Stored data entries

● ● ● ●

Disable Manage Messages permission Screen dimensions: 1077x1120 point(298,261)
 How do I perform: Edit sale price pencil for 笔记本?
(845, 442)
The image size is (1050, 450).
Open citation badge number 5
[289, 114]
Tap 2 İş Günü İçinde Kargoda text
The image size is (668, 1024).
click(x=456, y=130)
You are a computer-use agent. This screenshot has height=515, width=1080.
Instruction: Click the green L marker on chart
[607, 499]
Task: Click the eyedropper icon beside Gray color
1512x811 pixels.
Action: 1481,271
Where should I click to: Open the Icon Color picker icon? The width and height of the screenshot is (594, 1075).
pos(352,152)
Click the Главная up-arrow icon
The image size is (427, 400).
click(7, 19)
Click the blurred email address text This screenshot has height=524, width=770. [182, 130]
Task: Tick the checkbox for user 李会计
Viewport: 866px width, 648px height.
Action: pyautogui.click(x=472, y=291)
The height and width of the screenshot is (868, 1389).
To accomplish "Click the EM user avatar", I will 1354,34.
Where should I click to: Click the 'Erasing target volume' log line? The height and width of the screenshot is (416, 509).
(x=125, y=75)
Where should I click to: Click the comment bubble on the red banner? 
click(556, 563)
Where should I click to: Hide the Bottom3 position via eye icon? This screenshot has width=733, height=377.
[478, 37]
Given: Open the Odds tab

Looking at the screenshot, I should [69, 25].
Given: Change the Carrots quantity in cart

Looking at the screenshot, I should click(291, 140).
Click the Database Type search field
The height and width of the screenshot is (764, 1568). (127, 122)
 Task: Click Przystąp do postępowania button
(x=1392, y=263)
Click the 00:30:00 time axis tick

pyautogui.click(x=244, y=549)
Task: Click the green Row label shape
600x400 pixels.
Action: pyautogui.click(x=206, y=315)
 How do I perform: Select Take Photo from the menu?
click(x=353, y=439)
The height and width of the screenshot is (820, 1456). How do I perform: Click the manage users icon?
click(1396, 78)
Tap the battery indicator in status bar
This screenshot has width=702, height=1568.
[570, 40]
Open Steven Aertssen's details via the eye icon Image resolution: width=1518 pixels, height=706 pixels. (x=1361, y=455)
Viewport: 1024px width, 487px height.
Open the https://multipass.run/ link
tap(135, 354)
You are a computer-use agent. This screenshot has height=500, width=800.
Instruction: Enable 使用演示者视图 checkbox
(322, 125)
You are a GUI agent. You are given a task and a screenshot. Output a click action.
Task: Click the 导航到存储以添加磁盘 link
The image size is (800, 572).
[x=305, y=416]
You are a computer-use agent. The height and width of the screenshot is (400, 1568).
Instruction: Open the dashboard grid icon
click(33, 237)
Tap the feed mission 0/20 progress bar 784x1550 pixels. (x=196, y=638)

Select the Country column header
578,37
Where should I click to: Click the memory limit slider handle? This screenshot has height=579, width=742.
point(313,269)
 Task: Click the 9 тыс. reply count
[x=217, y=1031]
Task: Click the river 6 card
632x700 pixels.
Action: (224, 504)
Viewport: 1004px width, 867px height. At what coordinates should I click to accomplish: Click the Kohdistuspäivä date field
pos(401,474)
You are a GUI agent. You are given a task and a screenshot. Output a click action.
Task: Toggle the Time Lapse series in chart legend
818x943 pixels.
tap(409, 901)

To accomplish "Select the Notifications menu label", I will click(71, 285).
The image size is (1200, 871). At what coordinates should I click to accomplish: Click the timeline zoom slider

● ● ● ●

### Assignment
So that the data stays intact, repeat all of it exactly.

### Task answer
Disable Manage Messages permission Screen dimensions: 1077x1120 point(298,261)
 How do I perform: Edit sale price pencil for 笔记本?
(845, 442)
The image size is (1050, 450).
Open citation badge number 5
[289, 114]
Tap 2 İş Günü İçinde Kargoda text
The image size is (668, 1024).
click(x=456, y=130)
You are a computer-use agent. This screenshot has height=515, width=1080.
Instruction: Click the green L marker on chart
[607, 499]
Task: Click the eyedropper icon beside Gray color
1512x811 pixels.
Action: 1481,271
Where should I click to: Open the Icon Color picker icon? The width and height of the screenshot is (594, 1075).
pos(352,152)
Click the Главная up-arrow icon
The image size is (427, 400).
click(7, 19)
Click the blurred email address text This screenshot has height=524, width=770. [182, 130]
Task: Tick the checkbox for user 李会计
Viewport: 866px width, 648px height.
Action: pyautogui.click(x=472, y=291)
The height and width of the screenshot is (868, 1389).
To accomplish "Click the EM user avatar", I will 1354,34.
Where should I click to: Click the 'Erasing target volume' log line? The height and width of the screenshot is (416, 509).
(x=125, y=75)
Where should I click to: Click the comment bubble on the red banner? 
click(556, 563)
Where should I click to: Hide the Bottom3 position via eye icon? This screenshot has width=733, height=377.
[478, 37]
Given: Open the Odds tab

Looking at the screenshot, I should [69, 25].
Given: Change the Carrots quantity in cart

Looking at the screenshot, I should click(291, 140).
Click the Database Type search field
The height and width of the screenshot is (764, 1568). (127, 122)
 Task: Click Przystąp do postępowania button
(x=1392, y=263)
Click the 00:30:00 time axis tick

pyautogui.click(x=244, y=549)
Task: Click the green Row label shape
600x400 pixels.
Action: pyautogui.click(x=206, y=315)
 How do I perform: Select Take Photo from the menu?
click(x=353, y=439)
The height and width of the screenshot is (820, 1456). How do I perform: Click the manage users icon?
click(1396, 78)
Tap the battery indicator in status bar
This screenshot has width=702, height=1568.
[570, 40]
Open Steven Aertssen's details via the eye icon Image resolution: width=1518 pixels, height=706 pixels. (x=1361, y=455)
Viewport: 1024px width, 487px height.
Open the https://multipass.run/ link
tap(135, 354)
You are a computer-use agent. This screenshot has height=500, width=800.
Instruction: Enable 使用演示者视图 checkbox
(322, 125)
You are a GUI agent. You are given a task and a screenshot. Output a click action.
Task: Click the 导航到存储以添加磁盘 link
The image size is (800, 572).
[x=305, y=416]
You are a computer-use agent. The height and width of the screenshot is (400, 1568).
Instruction: Open the dashboard grid icon
click(33, 237)
Tap the feed mission 0/20 progress bar 784x1550 pixels. (x=196, y=638)

Select the Country column header
578,37
Where should I click to: Click the memory limit slider handle? This screenshot has height=579, width=742.
point(313,269)
 Task: Click the 9 тыс. reply count
[x=217, y=1031]
Task: Click the river 6 card
632x700 pixels.
Action: (224, 504)
Viewport: 1004px width, 867px height. At what coordinates should I click to accomplish: Click the Kohdistuspäivä date field
pos(401,474)
You are a GUI agent. You are given a task and a screenshot. Output a click action.
Task: Toggle the Time Lapse series in chart legend
818x943 pixels.
tap(409, 901)

To accomplish "Select the Notifications menu label", I will click(71, 285).
The image size is (1200, 871). At what coordinates should I click to accomplish: Click the timeline zoom slider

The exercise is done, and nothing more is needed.